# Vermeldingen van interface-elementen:
▶
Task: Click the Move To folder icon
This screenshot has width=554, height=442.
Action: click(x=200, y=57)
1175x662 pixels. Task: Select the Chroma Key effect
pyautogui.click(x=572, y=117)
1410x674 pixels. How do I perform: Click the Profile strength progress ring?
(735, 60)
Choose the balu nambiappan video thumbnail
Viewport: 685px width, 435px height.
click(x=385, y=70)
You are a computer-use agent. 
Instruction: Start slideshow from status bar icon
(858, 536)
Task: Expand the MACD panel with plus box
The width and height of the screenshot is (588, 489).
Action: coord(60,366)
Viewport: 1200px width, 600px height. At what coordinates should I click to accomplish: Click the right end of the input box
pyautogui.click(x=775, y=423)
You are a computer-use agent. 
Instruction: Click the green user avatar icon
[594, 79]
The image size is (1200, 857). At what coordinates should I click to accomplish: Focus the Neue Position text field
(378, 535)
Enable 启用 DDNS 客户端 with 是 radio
◀
# OPDRACHT:
Zet alle vermeldingen hierboven om in een Markdown-tabel met de kolommen Nr en Regel. Geef elke regel een eigen rij en laat lege regels weg.

# UITKOMST:
| Nr | Regel |
|---|---|
| 1 | Task: Click the Move To folder icon |
| 2 | This screenshot has width=554, height=442. |
| 3 | Action: click(x=200, y=57) |
| 4 | 1175x662 pixels. Task: Select the Chroma Key effect |
| 5 | pyautogui.click(x=572, y=117) |
| 6 | 1410x674 pixels. How do I perform: Click the Profile strength progress ring? |
| 7 | (735, 60) |
| 8 | Choose the balu nambiappan video thumbnail |
| 9 | Viewport: 685px width, 435px height. |
| 10 | click(x=385, y=70) |
| 11 | You are a computer-use agent.  |
| 12 | Instruction: Start slideshow from status bar icon |
| 13 | (858, 536) |
| 14 | Task: Expand the MACD panel with plus box |
| 15 | The width and height of the screenshot is (588, 489). |
| 16 | Action: coord(60,366) |
| 17 | Viewport: 1200px width, 600px height. At what coordinates should I click to accomplish: Click the right end of the input box |
| 18 | pyautogui.click(x=775, y=423) |
| 19 | You are a computer-use agent.  |
| 20 | Instruction: Click the green user avatar icon |
| 21 | [594, 79] |
| 22 | The image size is (1200, 857). At what coordinates should I click to accomplish: Focus the Neue Position text field |
| 23 | (378, 535) |
| 24 | Enable 启用 DDNS 客户端 with 是 radio |